Hayden testing continues today executive is alert and in good spirits

May 11, 1994|By Larry Carson | Larry Carson,Sun Staff Writer Sun staff writer Scott Shane contributed to this article.

Baltimore County Executive Roger B. Hayden is to remain a patient at Johns Hopkins Hospital at least through today while he undergoes tests to determine more about the effects of the ruptured blood vessel in his head.

Mr. Hayden lost much of his right-side vision from both eyes after the incident Sunday, although Dr. Kyra Becker, a Hopkins intensive care neurologist who initially treated the county executive, said his vision may improve in time.

Baltimore County Communications Director Robert Hughes said he spoke with Mr. Hayden yesterday and found him alert and in good spirits. The county executive's condition is not life-threatening, hospital officials said.

The executive is out of intensive care, and now being treated by Dr. John Weingart. His police bodyguards are assisting him at the hospital, Mr. Hughes said.

An angiogram was administered to Mr. Hayden yesterday. Hopkins spokesman Mark Kusinitz said the test takes two hours, and the patient must lie still for six hours afterward to avoid disturbing the dye that has been injected into his blood. Today, Mr. Hayden is to undergo a magnetic resonance imaging test, a computer enhanced, color-coded picture of tissue that uses a magnetic field instead of radiation.
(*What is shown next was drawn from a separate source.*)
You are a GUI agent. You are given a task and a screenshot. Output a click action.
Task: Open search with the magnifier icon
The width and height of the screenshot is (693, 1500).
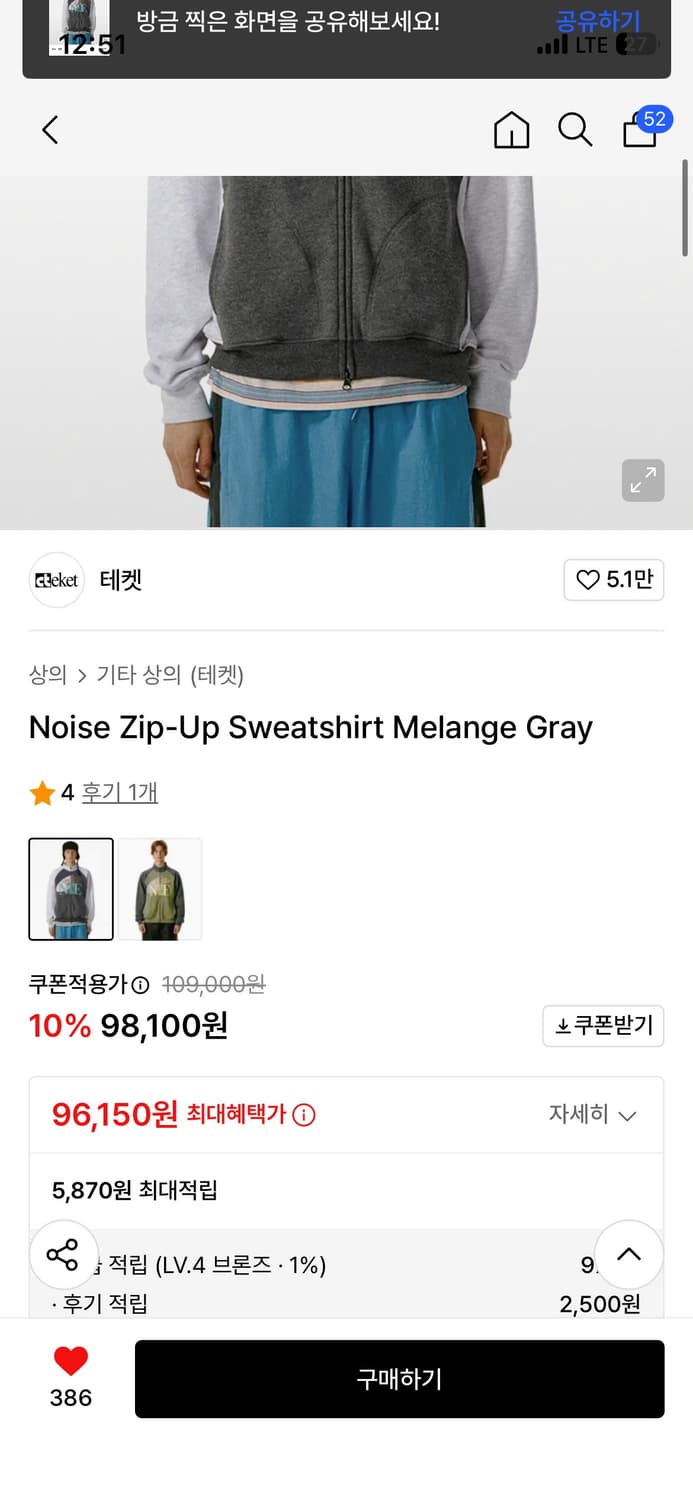pyautogui.click(x=574, y=130)
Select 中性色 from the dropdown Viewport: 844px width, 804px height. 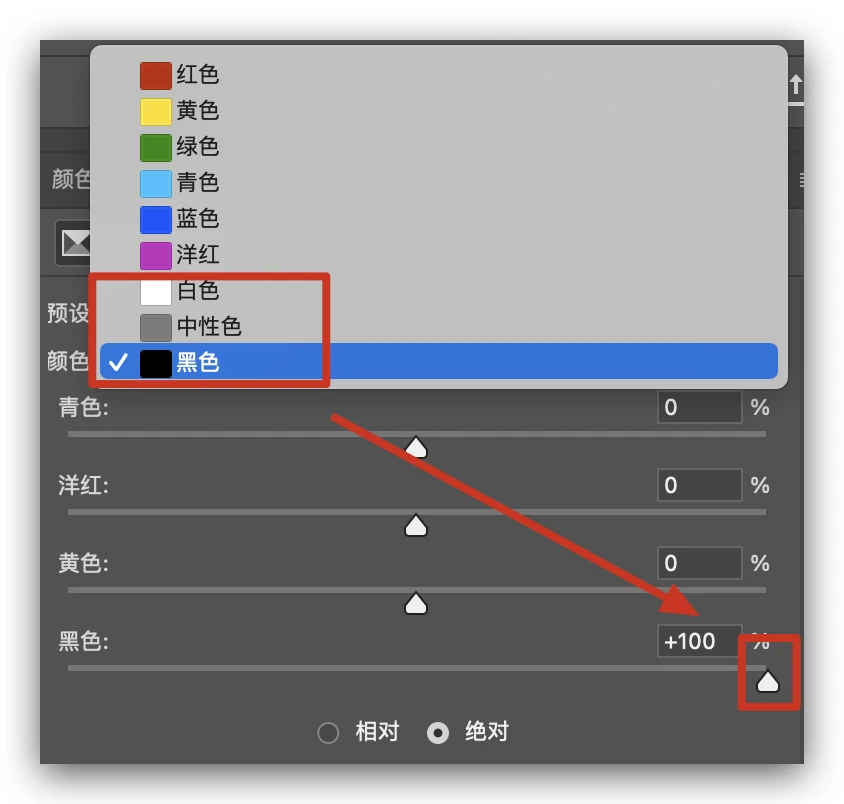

It was unclear yesterday how long Mr. Hayden will have to remain hospitalized, or how long it will take to evaluate the various test results. The executive also had a CT scan performed on his head Sunday at St. Joseph Hospital in Towson before he was transferred to Johns Hopkins.

The 49-year old county executive awoke Sunday morning at his home with severe head pain. Speaking Monday from his hospital bed, Mr. Hayden said the problem was due to a condition called a vascular malformation diagnosed years ago.

He said he has had periodic headaches but never had a blood vessel break before.

Dr. Becker said Mr. Hayden lacks capillaries between the arteries and veins in the occipital lobe in the back of his head. She said blood thus moves through these abnormal blood connections more quickly than normal, creating higher pressure.

Over time, the specialist said, the vessels can grow and occasionally rupture, as Mr. Hayden's did.

Dr. Becker said it is difficult to forecast whether Mr. Hayden will experience further difficulty with the condition. It is also impossible to predict how much vision he might recover, she said, although some vision recovery is likely as the blood dissipates internally. Medical problems resulting from vascular malformations in the brain are "pretty rare," said Dr. Thomas R. Price, professor of neurology and head of the stroke program at the University of Maryland. "We probably see seven or eight cases a year here," he said.

Though present from birth, such areas of weak blood vessels often rupture in mid-life, said Dr. Greg Albers, director of the stroke center at Stanford University. "It takes that long for the vessel walls to grow weak enough to rupture," he said.

Loss of right-side vision means that the bleeding damaged part of the left hemisphere of the brain, the neurologists said.

"The brain is nearly the consistency of Jello, so bleeding can actually cut through it," Dr. Price said. If the bleeding merely puts pressure on brain tissue, it can recover; if it destroys tissue, the damage can be permanent, he said.

Vascular malformations can be treated with surgery to remove part or all of the vessels involved, with radiation to seal up vessels, or with an injection of a kind of medical "glue" through a catheter to close off vessels, the doctors said.

A patient's chances for recovery of lost vision varies greatly, depending on the type of malformation, its size and its location in the brain. But when vision loss on one side is permanent, the brain often makes adjustments to reduce the resulting disability.